In your particular example of memory manager interference, most of the TVM’s low-level runtime accepts DLTensor, which allows the users to use system-level(e.g. the framework) manager rather than its own. Of course, if the user choose to run a larger-piece of program using graph module in the graph runtime or relay vm, some of the the orchestration(e.g. memory allocation) could be handled by the high-level module themselves(F5). But these additional orchestration and managing features are bought in a modular way, so that can be customized at any timepoint for better interaction with a larger system piece.

In terms of the practical values, having such minimum unified runtime allows us do something that we were not able to do before:

  • Compile a minimum standalone ML module that uses heterogenous devices(CPU, GPU, DSP) and export it as a single dynamic library.
  • Containerize ML applications in minimum sized containers.

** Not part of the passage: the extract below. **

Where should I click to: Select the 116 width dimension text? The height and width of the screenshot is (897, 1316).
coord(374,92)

  • Bring more dynamic workloads to embedded devices.
  • Easily move models between devices of interest, as long as they are supported by TVM.

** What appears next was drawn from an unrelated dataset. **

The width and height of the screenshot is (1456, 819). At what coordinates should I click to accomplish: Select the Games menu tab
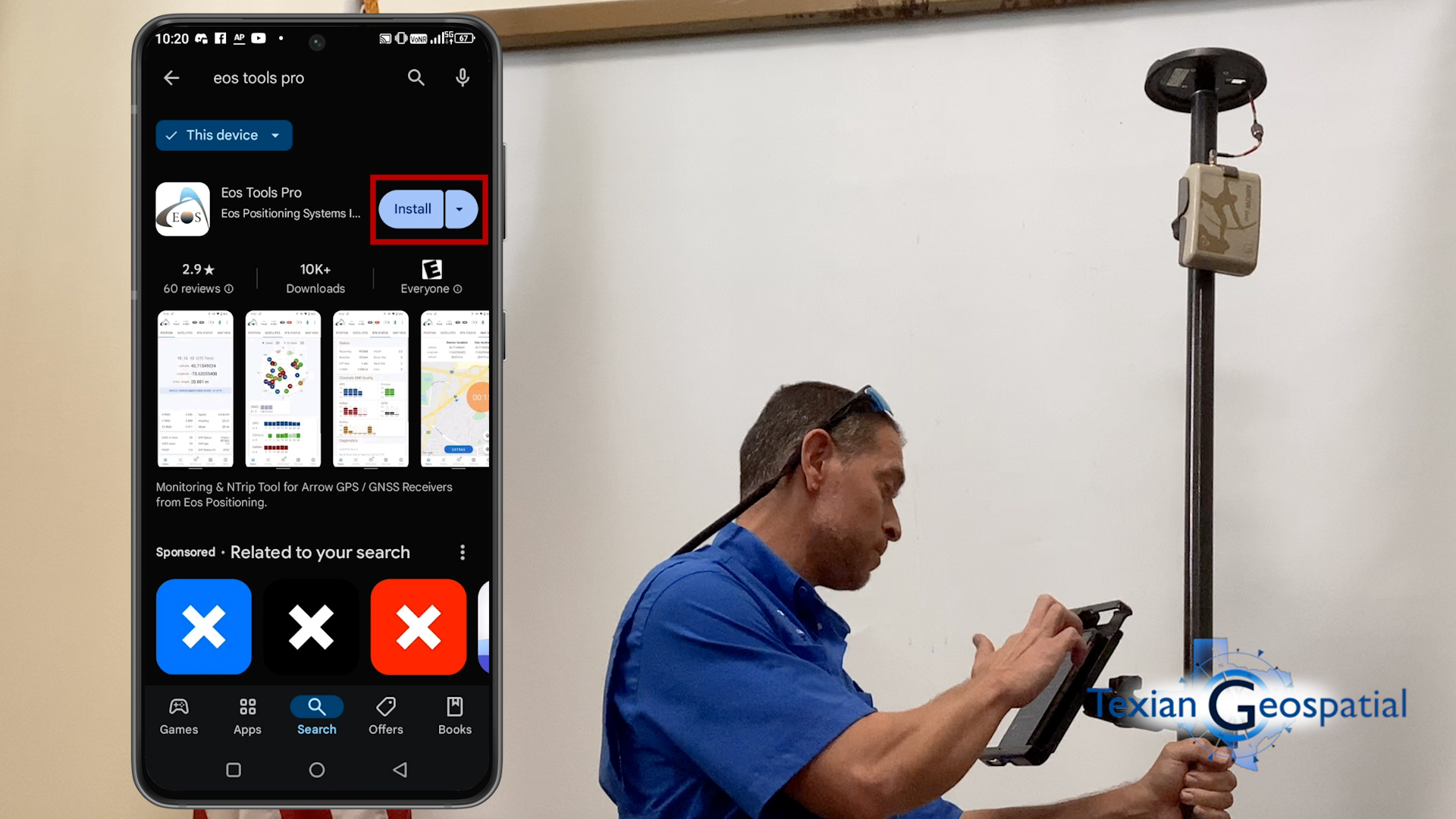(x=178, y=715)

  • Gain immediate infrastructure, such as free front-end APIs(python/go/rust/javascript), RPC support for ML data collection.

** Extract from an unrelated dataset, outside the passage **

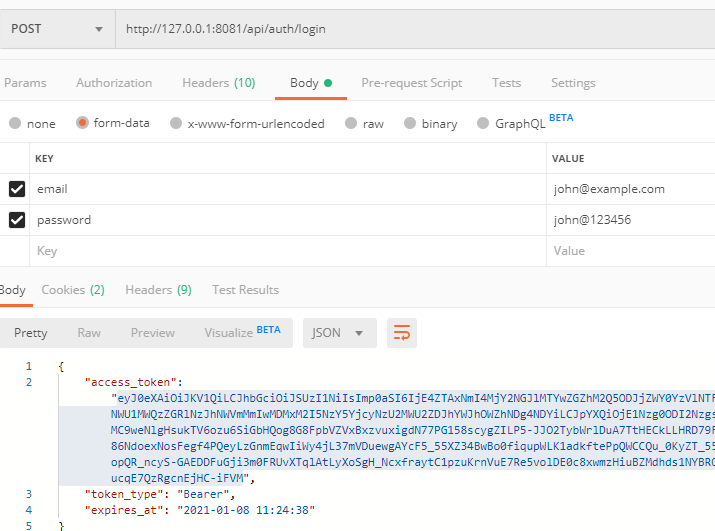Select the GraphQL body radio button
715x531 pixels.
coord(482,124)
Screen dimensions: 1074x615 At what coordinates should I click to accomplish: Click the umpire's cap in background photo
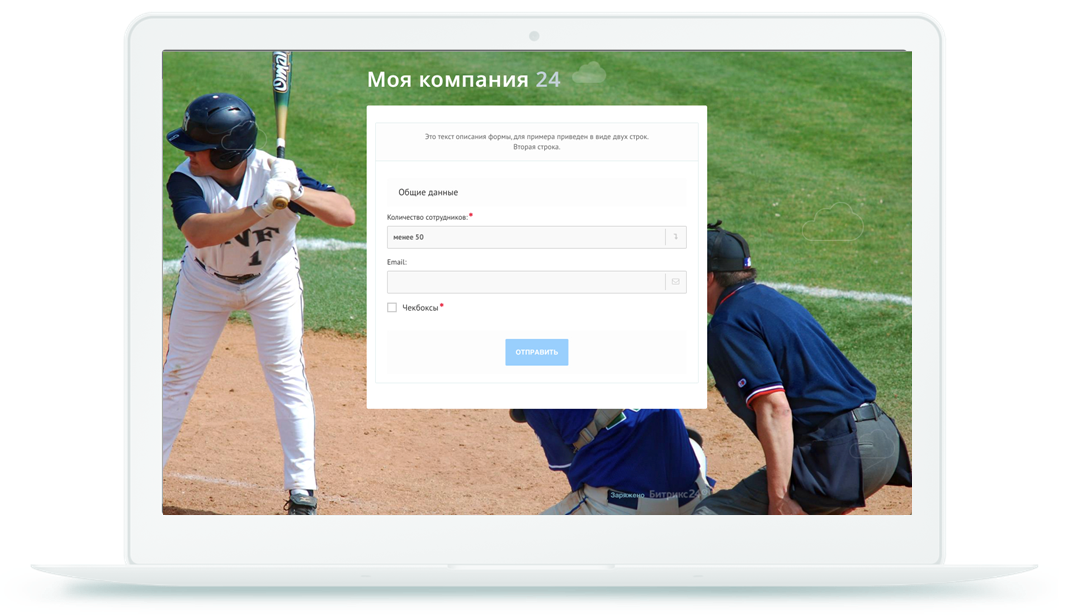coord(728,251)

Finally, because we still need to handle packaging of a host program(CPU) that interacts with a GPU module and other components(e.g. NPUs) (F3). These requirements will eventually leads us to the same unified runtime interface design as the best design choice.

In summary, it is important to have a minimum unified runtime, and propose a design that works for both cases of standalone minimum packaging and system-level integration.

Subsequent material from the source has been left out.